If no one could form a stable coalition two years ago, there is no reason why anyone could form a coalition today.

The second layer to understanding the election is one of the smaller changes in the political arena. Here, the data we assess are the maneuvers of politicians and the developments in the polls. We know that the main challenger to Likud of the last two years — the Blue and White party — is a mere shadow of its previous self. It no longer presents itself as an alternative to the ruling party. Other parties are striving to become the main alternative — Tikvah Hadasha, led by Gideon Saar, Yamina, led by Naftali Bennett and Yesh Atid, led by Yair Lapid. We know that these three leaders want to become Prime Minister and that polls give them a projected number of seats significantly lower than the number of seats expected for Likud.

Israel is a country ruled by a coalition of parties, and coalitions are always difficult. They become more difficult when half of the parties, or more, boycott other parties or their leaders. Here is the list:

Parties who refuse to sit under Netanyahu: Blue and White, Yesh Atid, the Israelis, Meretz, Israel Beitenu, the Joint List and Tikvah Hadasha. The just-not-Bibi bloc has a slight majority in the polls — about 63 projected seats.

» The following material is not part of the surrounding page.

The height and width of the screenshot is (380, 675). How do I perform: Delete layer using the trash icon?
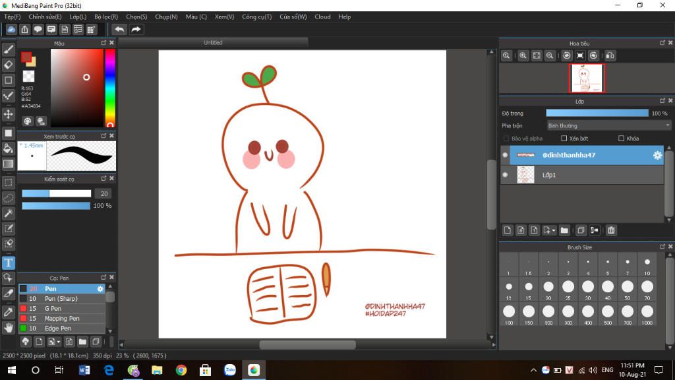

But it cannot form a coalition. Why? Because Tikvah Hadasha and the Joint List will not sit together. And Meretz is much more to the left than Tikvah Hadasha.

There are other options for possible coalitions. The Netanyahu coalition — the classic right-religious coalition — includes Likud, Shas, United Torah Judaism (UTJ) and the parties of the religious Zionist voters (Naftali Bennett and Bezalel Smotrich of Yamina). This coalition is too small to form a coalition. Less than 60 seats.

What about a coalition of the right, but without Likud? We can imagine two such options. The first is right-wing parties and religious parties: Saar, Bennett and Smotrich’s parties, as well as Shas, UTJ and possibly Israel Beitenu. The only problem with this coalition is that it does not have a majority, and Israel Beitenu’s Avigdor Lieberman will not sit with the ultra-Orthodox parties. It’s also unclear if Smotrich and the Haredi parties are ready to ditch Netanyahu. So this doesn’t seem to be a viable coalition.

The other option is a coalition of the right and the center. Saar and Bennett’s parties, Yesh Atid, the Israelis, Israel Beiteinu and Blue and White. Is such an arrangement possible? The current average of such a coalition is currently close to 61 seats. That’s very tight. Also, it is not clear if Bennett would join such a coalition. Further, there is no agreed-upon leader to this coalition, with at least three contenders for the role. This will make life very difficult for those in charge of determining how a coalition of these parties will function in real life.

That’s it.

These are the options, and as you can see, they are all problematic. That’s why Israelis are casually talking about a fifth election, as if such talk is normal.

Is there a way out of this situation? I can see three:

One — one of the blocs (or at least a leading party) suddenly gets a boost. This will not be easy because of the aforementioned trends.

Two — the parties change their taste after Election Day and agree to join a coalition that wasn’t an option beforehand. This will not be tempting because of the Blue and White example. They tried it, and their reward was elimination as a major political force.

Three — Netanyahu quits. That’s the easiest path to forming a coalition. But Netanyahu doesn’t seem to entertain such an option.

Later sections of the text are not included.